My wife and my younger son are the gamers in the family, and they've told me about it, though my wife couldn't really play it because the game action made her nauseous. My older son is a gamer too, but he games independently, while my wife and younger son usually game together. And my older son is at an age where he wouldn't really tell me about any games, or much of anything else.
In any case, as this poster succinctly encapsulates, the game involves a commuter stuck in an endless loop in a subway station, where bizarre things occur and there is no escape. That's about as much as I knew about it, except also that it was Japanese.
This poster is, of course, for a movie, not a video game. I don't generally write about video games, in and of themselves, on my movie blog, especially since I almost never play them.
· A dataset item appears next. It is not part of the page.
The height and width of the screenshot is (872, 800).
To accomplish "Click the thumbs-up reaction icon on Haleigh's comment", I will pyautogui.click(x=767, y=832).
I'd known about the movie almost as long as I'd known about the game. Sometime about a year ago my wife said "Here's this crazy game, and they are also making a movie." The movie played MIFF last August, and for a half a second my wife and I talked about trying to see it there, but we ultimately did not.
The movie, directed by Genki Kawamura, finally hit Australian theaters on Thursday, and I got the idea to watch it with my wife this weekend for a date night. (Plus I'm going to review it. Two birds.)
My wife liked that idea but came back with a different one: What if we take the kids?
On the surface, it seemed like a strange suggestion for a movie with the following genre categorizations on IMDB: Body Horror, Folk Horror, Monster Horror, Psychological Horror, Psychological Thriller, Action, Adventure, and just plain Horror. (Is that the most genre categorizations on IMDB? Probably not, but close.)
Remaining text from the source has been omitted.